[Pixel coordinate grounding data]
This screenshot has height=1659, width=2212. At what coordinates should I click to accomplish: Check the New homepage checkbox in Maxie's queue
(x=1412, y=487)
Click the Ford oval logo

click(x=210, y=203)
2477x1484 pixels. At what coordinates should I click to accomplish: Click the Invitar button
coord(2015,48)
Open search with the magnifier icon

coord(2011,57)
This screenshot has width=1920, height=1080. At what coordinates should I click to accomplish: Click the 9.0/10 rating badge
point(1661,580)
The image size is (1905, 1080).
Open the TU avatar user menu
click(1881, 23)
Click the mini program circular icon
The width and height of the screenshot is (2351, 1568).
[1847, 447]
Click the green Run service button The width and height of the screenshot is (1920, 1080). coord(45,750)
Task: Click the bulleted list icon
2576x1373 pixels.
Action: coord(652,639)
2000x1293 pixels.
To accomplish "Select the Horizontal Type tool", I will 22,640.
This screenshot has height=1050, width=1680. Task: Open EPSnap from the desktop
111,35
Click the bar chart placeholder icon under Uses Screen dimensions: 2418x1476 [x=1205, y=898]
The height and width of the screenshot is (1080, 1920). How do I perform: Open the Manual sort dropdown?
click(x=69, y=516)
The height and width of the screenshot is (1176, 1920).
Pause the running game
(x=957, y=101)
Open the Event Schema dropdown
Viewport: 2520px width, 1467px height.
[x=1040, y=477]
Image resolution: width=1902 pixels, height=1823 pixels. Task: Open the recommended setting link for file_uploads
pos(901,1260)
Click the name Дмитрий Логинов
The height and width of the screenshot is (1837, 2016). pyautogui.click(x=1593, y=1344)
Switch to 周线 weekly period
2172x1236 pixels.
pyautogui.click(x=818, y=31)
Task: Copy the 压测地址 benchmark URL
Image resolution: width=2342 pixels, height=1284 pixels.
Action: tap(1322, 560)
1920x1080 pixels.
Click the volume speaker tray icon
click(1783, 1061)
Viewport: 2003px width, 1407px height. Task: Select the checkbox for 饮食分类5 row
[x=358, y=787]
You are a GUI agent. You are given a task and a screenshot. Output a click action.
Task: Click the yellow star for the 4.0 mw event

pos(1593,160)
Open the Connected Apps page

**TASK ITEM:**
Each entry above needs to be retyped exactly.

**TASK RESPONSE:**
This screenshot has height=1659, width=2212. At what coordinates should I click to accomplish: Check the New homepage checkbox in Maxie's queue
(x=1412, y=487)
Click the Ford oval logo

click(x=210, y=203)
2477x1484 pixels. At what coordinates should I click to accomplish: Click the Invitar button
coord(2015,48)
Open search with the magnifier icon

coord(2011,57)
This screenshot has width=1920, height=1080. At what coordinates should I click to accomplish: Click the 9.0/10 rating badge
point(1661,580)
The image size is (1905, 1080).
Open the TU avatar user menu
click(1881, 23)
Click the mini program circular icon
The width and height of the screenshot is (2351, 1568).
[1847, 447]
Click the green Run service button The width and height of the screenshot is (1920, 1080). coord(45,750)
Task: Click the bulleted list icon
2576x1373 pixels.
Action: coord(652,639)
2000x1293 pixels.
To accomplish "Select the Horizontal Type tool", I will 22,640.
This screenshot has height=1050, width=1680. Task: Open EPSnap from the desktop
111,35
Click the bar chart placeholder icon under Uses Screen dimensions: 2418x1476 [x=1205, y=898]
The height and width of the screenshot is (1080, 1920). How do I perform: Open the Manual sort dropdown?
click(x=69, y=516)
The height and width of the screenshot is (1176, 1920).
Pause the running game
(x=957, y=101)
Open the Event Schema dropdown
Viewport: 2520px width, 1467px height.
[x=1040, y=477]
Image resolution: width=1902 pixels, height=1823 pixels. Task: Open the recommended setting link for file_uploads
pos(901,1260)
Click the name Дмитрий Логинов
The height and width of the screenshot is (1837, 2016). pyautogui.click(x=1593, y=1344)
Switch to 周线 weekly period
2172x1236 pixels.
pyautogui.click(x=818, y=31)
Task: Copy the 压测地址 benchmark URL
Image resolution: width=2342 pixels, height=1284 pixels.
Action: tap(1322, 560)
1920x1080 pixels.
Click the volume speaker tray icon
click(1783, 1061)
Viewport: 2003px width, 1407px height. Task: Select the checkbox for 饮食分类5 row
[x=358, y=787]
You are a GUI agent. You are given a task and a screenshot. Output a click action.
Task: Click the yellow star for the 4.0 mw event

pos(1593,160)
Open the Connected Apps page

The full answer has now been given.